The Wrens are an American indie rock band from New Jersey. The group consists of Charles Bissell (guitar/vocals), brothers Greg Whelan (guitar) and Kevin Whelan (bass/vocals), and Jerry MacDonald (drums). They have released three albums so far, although a combination of problems with their former record label and having to fit in writing and recording with the daily pressures of home life and full-time jobs means that only one album has been released since 1996. The band have gained a reputation for their intense live shows - following a gig at the University of London Union in London in March 2006, The Guardian declared that "on this form the Wrens are surely one of the best live bands in the world".[1]


Brothers Greg and Kevin Whelan formed their band in the late '80s, recruiting former high school colleague Charles Bissell in 1989 as a guitarist for a proposed gig supporting The Fixx, which in the end was cancelled. Jerry MacDonald replaced the band's original drummer in 1990 and the quartet moved into a house together in the town of Secaucus, New Jersey to concentrate on their music career.[2] After a number of name changes the group settled on the name Low, and in 1993 they recorded a 7" single with the same name which they sent out to various record companies - one of them, Grass Records, signed the band almost immediately on hearing the record. However, on learning that there was already a slowcore group named Low, the band changed their name to the Wrens.

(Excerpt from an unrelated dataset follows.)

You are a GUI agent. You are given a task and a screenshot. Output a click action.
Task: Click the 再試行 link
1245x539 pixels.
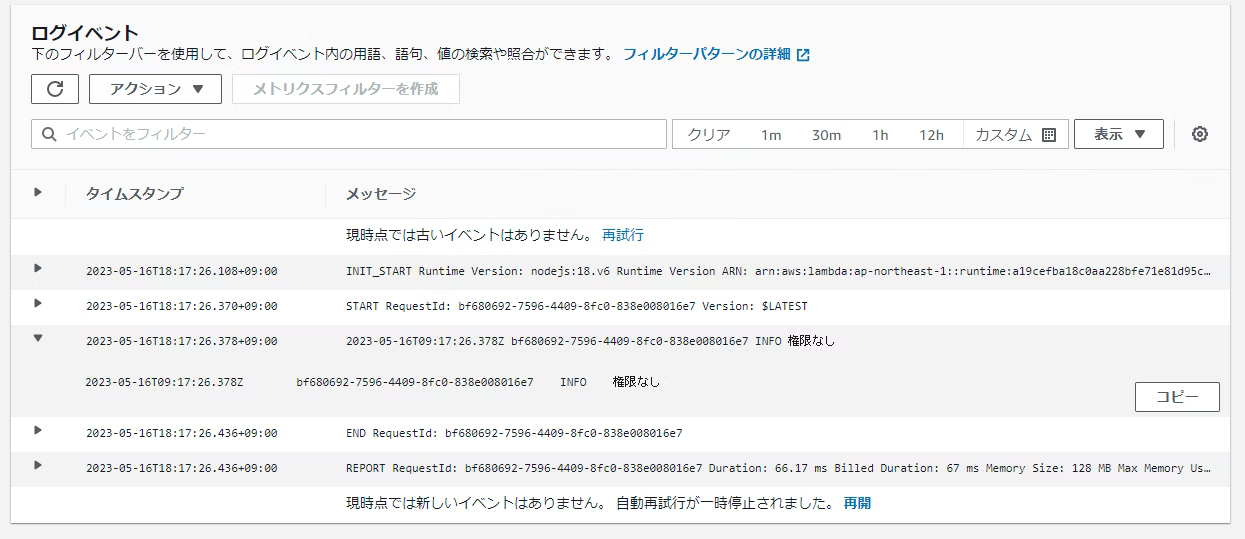tap(622, 235)
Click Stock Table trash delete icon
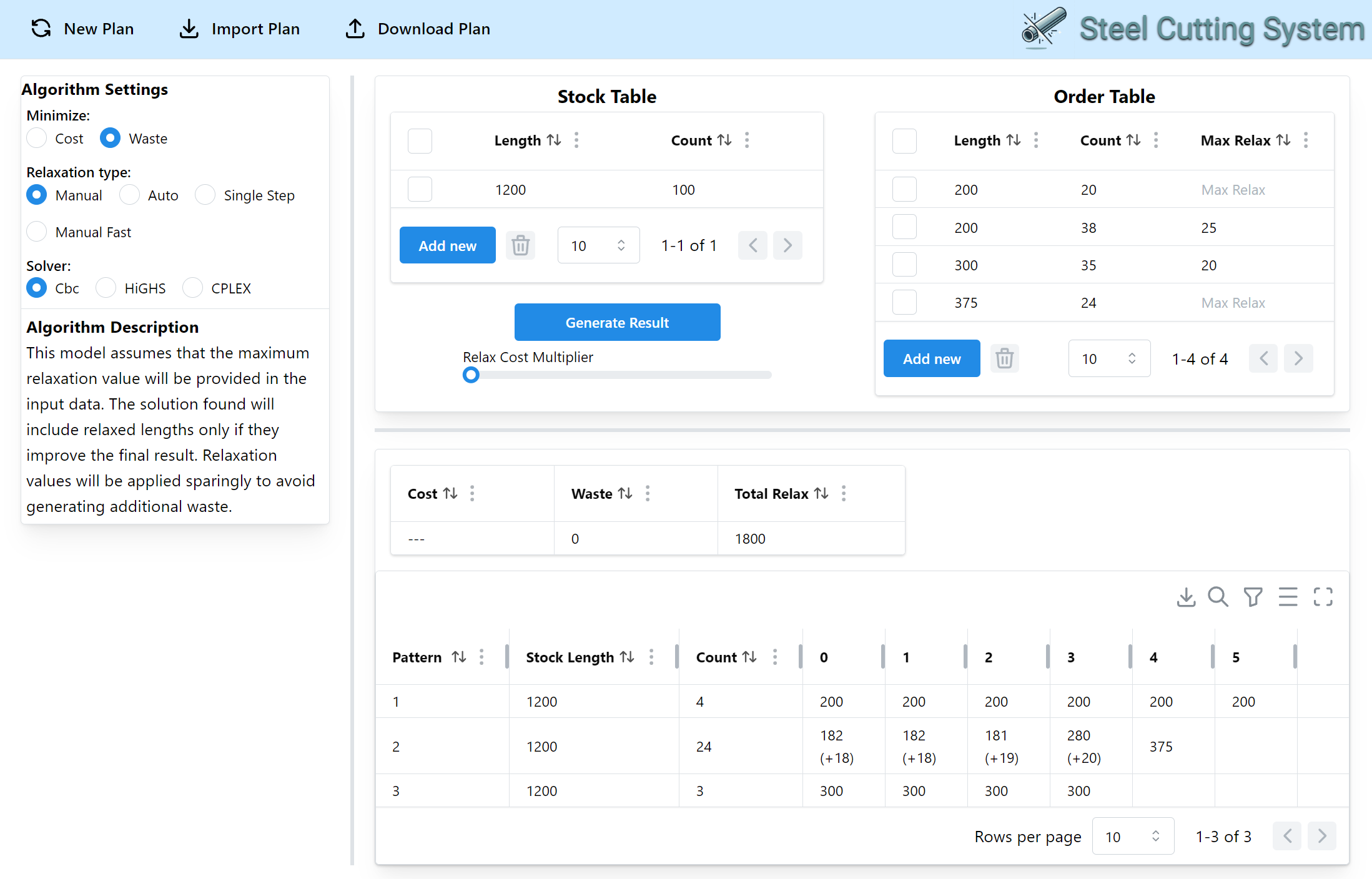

By 1996, The Wrens had released two full-length albums, Silver (1994) and Secaucus (1996). Both arrived to critical acclaim and gained a following of fans. In the summer of 1995 Grass Records was bought out by businessman Alan Meltzer, who wanted to refocus the label on scoring more mainstream popularity and hit songs. During their 1996 tour for Secaucus the band was offered a new long-term contract for over a million dollars, on condition that in the future they tailor their songs to a more radio-friendly sound. Fearing loss of independence and a watering down of their music, the band refused to sign the contract. As a result, they were not offered another record deal and all production and promotion of their previous two albums was stopped.[3][4] Meltzer changed Grass Records' name to Wind-Up Records, eventually scoring the mainstream success he sought with groups such as Creed and Evanescence. The Wrens battled for years afterwards to try and regain the rights to the albums in order to make them available again - in 2006 Wind-Up finally relented and re-released Silver and Secaucus on November 14 of that year, although the label retained the rights to the records.[3][5]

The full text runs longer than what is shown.